TORONTO — A new study from a Newfoundland researcher suggests that our earliest memories could be from as far back as 2.5 years of age.
Dr. Carole Peterson, a psychology professor at Memorial University’s Faculty of Science, reviewed decades of data from interviews conducted at her laboratory over the last two decades. She published her findings in in the journal Memory last month.
“Overall, people may have a lot more memories from their preschool years than is widely believed, and be able to recall events from earlier in their lives than has been historically documented,” she writes in the study.
She found that the average age of the earliest memory is around 2.5 years old, challenging the previous notion that our earliest memories start at age 3.5.
Part of the issue is that many people tend to be poor at identifying the dates of their earliest memories.

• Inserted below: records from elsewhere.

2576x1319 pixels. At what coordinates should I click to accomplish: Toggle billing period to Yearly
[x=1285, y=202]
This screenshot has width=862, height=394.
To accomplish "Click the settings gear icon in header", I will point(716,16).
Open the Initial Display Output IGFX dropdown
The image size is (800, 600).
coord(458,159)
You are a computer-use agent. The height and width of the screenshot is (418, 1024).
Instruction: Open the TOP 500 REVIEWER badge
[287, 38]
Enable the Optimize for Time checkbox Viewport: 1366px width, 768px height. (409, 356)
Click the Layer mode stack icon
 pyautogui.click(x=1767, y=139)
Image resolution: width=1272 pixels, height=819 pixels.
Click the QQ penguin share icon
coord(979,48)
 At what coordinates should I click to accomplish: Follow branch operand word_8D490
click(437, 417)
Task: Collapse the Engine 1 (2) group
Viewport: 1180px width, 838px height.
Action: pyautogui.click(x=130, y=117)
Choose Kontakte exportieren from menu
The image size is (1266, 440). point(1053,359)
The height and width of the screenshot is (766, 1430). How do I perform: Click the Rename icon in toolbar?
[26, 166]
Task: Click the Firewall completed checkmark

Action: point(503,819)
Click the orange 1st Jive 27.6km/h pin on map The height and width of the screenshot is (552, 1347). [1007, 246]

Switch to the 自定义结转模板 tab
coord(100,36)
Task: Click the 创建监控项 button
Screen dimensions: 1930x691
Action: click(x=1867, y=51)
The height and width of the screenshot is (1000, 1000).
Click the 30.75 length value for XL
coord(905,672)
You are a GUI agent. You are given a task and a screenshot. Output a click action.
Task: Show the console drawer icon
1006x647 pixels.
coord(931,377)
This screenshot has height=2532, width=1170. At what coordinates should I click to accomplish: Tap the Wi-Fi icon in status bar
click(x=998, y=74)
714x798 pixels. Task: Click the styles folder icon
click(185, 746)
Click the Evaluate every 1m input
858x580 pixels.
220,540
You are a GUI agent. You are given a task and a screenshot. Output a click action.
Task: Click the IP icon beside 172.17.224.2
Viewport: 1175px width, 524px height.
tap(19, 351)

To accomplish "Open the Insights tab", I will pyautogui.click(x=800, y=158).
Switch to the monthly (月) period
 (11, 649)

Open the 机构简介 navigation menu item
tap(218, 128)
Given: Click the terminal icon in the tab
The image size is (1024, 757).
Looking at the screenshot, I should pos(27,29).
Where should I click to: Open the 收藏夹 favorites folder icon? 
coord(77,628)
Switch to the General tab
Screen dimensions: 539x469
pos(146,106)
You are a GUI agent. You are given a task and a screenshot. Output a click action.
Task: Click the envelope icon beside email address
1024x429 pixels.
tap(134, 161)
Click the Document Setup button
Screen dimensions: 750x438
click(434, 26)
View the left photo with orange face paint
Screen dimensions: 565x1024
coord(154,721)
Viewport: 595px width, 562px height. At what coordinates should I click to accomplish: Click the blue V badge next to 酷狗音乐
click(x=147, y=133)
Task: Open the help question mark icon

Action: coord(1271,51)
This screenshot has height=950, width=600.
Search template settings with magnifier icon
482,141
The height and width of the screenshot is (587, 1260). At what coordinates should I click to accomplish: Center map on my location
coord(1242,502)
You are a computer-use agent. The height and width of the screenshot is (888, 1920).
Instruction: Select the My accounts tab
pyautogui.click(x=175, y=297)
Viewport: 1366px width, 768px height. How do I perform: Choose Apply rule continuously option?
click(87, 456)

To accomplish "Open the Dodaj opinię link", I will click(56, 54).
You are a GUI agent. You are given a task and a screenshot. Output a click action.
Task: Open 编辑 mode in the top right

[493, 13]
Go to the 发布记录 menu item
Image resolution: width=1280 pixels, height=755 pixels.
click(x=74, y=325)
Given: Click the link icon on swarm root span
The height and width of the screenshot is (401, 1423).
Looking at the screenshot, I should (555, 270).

“Over and over again we find people think they were older than they actually were in their early memories,” she said in a news release.
In previous studies, Peterson and her colleagues interviewed children and young adults about their earliest memories and compared their answers with interviews with their parents. As the children aged and years had passed, the researchers found that the children would give a later age were when discussing memories, often from before they were four years old.
“That was the most compelling evidence,” Peterson said. “The children, as they age, keep moving how old they thought they were at the time of those early memories.”
Errors in dating memories is a phenomenon that Peterson calls “telescoping,” where individuals think a memory was closer than it really was.
“The more remote a memory is, the telescoping effect makes you see it as closer. It turns out they move their earliest memory forward a year to about three-and-a half-years of age,” said Peterson. “But we found that when the child or adult is remembering events from age four and up, this doesn’t happen.”
Another challenge is that what people identify as their earliest memory at any given point in time is highly malleable. Participants who participated in multiple interviews were often found to provide different answers to what their earliest memory.
Other factors that could shape what a participant recalls as their “earliest memory” on a given day include their tasks they did that day before the interview as well as whether the participant was given an oral interview or asked to complete a written questionnaire.
Peterson says that people often need a prompt or a reminder to recall what their earliest memory is.
“It’s very easy to get people to remember earlier memories simply by asking them what their earliest memory is, and then asking them for a few more,” she said. “Then they start recalling even earlier memories — sometimes up to a full year earlier. It’s like priming a pump; once you get them started, it’s self-prompting.